食べるだけなのに、なぜか迷うのです。

一色 サラ

店を迷う

 お昼でアルバイトが終わって、じめじめした街を歩いている。お昼をまだ食べていなくて、腹が空いてきた。それに暑くて、どこか店に入りたい。

 スマホを開いて、ネットでお店を探すも、なかなか、決められない。星の数をみて、値段をみて、なぜか、レビューを見てしまう。この時点で、行く気が失せるのに、なぜかやめられない。高評価には、誰かに書かされていると思い、低評価には、“ここはおいしくない。”“店員の態度が悪い。”など、批判がばかりが目について、結局、どこにも決めることはできない。

 スマホを鞄に入れて、近くて食べようと、周りの店を見て回る。お腹も空いているし、暑いのに、どこにも入れない。
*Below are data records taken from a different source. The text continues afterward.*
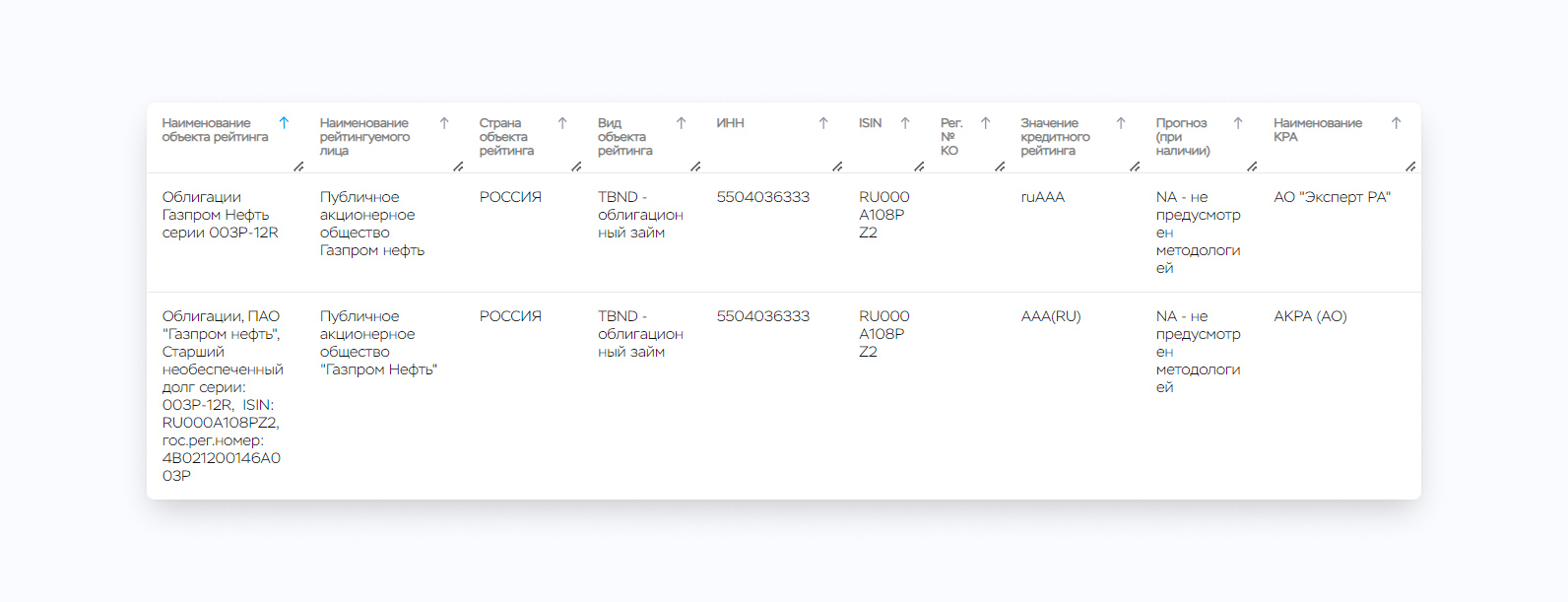Sort by Наименование КРА arrow
The width and height of the screenshot is (1568, 602).
click(1396, 123)
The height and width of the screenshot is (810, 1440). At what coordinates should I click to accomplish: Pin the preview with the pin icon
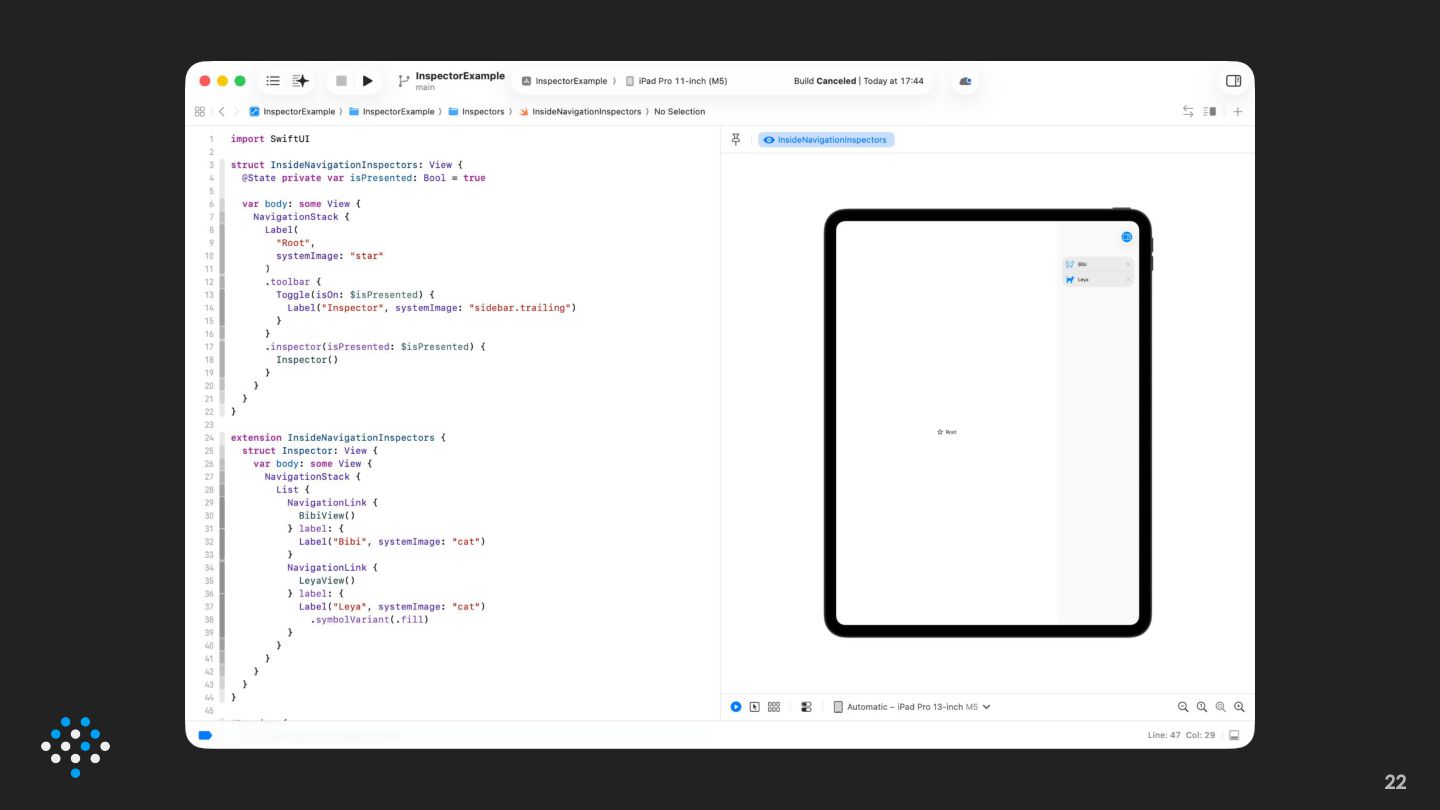[736, 140]
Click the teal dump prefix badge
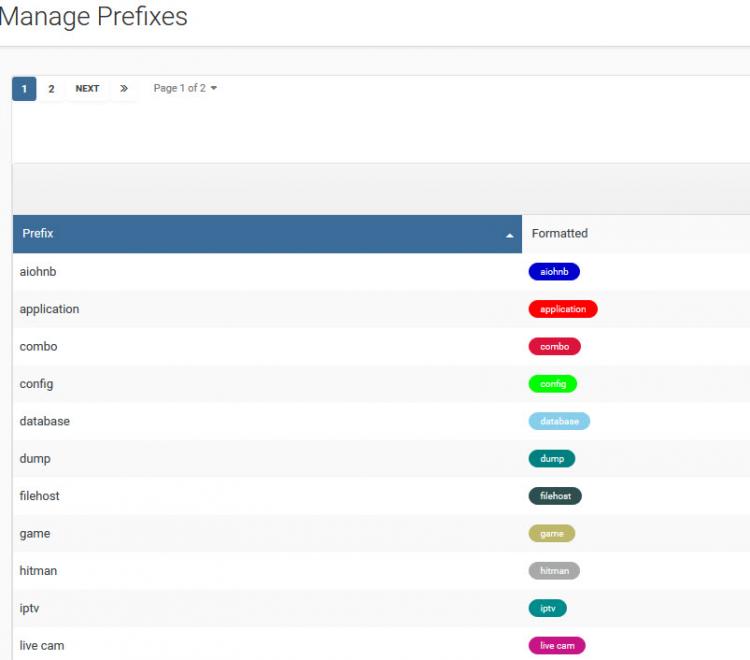Viewport: 750px width, 660px height. tap(552, 459)
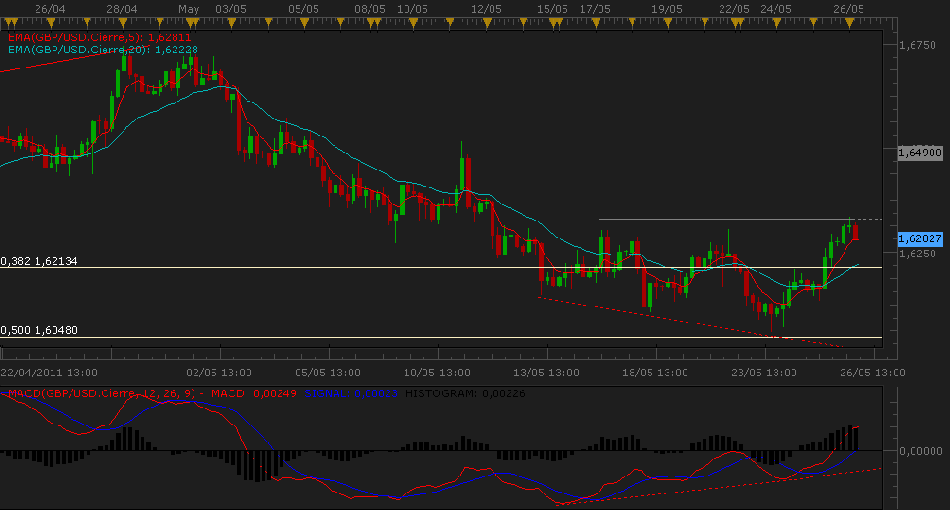The width and height of the screenshot is (950, 510).
Task: Click the blue current price tag 1,62027
Action: click(x=916, y=239)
いつも無難な選択をしてしまうので、今日こそ、町にある飲食店に入ろうと思ってはいる。美味しいなお店はあるが、どうしても入れない。どの店も店内が見えない。どんな雰囲気なのかさえ、分からない。入る勇気がでない。キョロキョロして、歩いて、どこにしようと思いながら、さらに歩いていく。ただ、どの店もスルーするよに、通り過ぎてしまって、止まることができない。そして、10分ほど歩いたところにあるショッピングモールに着いてしまった。無難な選択を、またしてしまう。

 ショッピングモール内に入って、エレベーターに乗った。上昇するエレベーターに、また、やってしまったと後悔の念が湧きたってくる。ただ、食事するだけの店に何をこんなに迷っているのだろう。
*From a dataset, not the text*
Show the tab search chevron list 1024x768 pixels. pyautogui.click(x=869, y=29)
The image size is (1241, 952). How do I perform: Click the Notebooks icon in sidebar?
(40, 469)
 エレベーターが11階について、お店を見て回る。そして、友達と着たことのある自然薯のお店が目に入った。そこに何の躊躇もなく入って行った。1人ですと言って、すぐに席に案内された。腕時計を見ると、14時過ぎだったのもあるのか、店は空いた。窓際に設置されているカウンター席に座る。

 外は、少し曇った梅雨空が広がっている。今の気持ちとそっくりだった。店員さんに牛タンの定食を頼んで、料理を待つ間、ぼーっと、外を眺めてしまっている。

 頭の中で、すぐに自分の行動を反省してしまう。何でもそうだが、迷いを減らして、行動できるようになりたい。町中にある店に、何の迷いなく、入れることができるようになるのは、いつになるのだろう。

 ネット情報の他人の意見など、流されず、自分の目で、足で、舌で確かめることが、できれば、本当はよいのだろうが、損したくない。できれば美味しいものが食べたいという気持ちが、どうしても勝手しまう。

 人間の本能には、まだ勝てそうにない。空が降りそうなどんよりとした空と、川を隔てる橋を渡るジオラマのような車が動いている。いつか、この優柔不断な性格とおさらばしなければ。

「お待たせしました」と、お皿に何枚かの牛タンと真っ白な自然薯とご飯、そしてお味噌汁が乗ったお盆が目の前に置かれた。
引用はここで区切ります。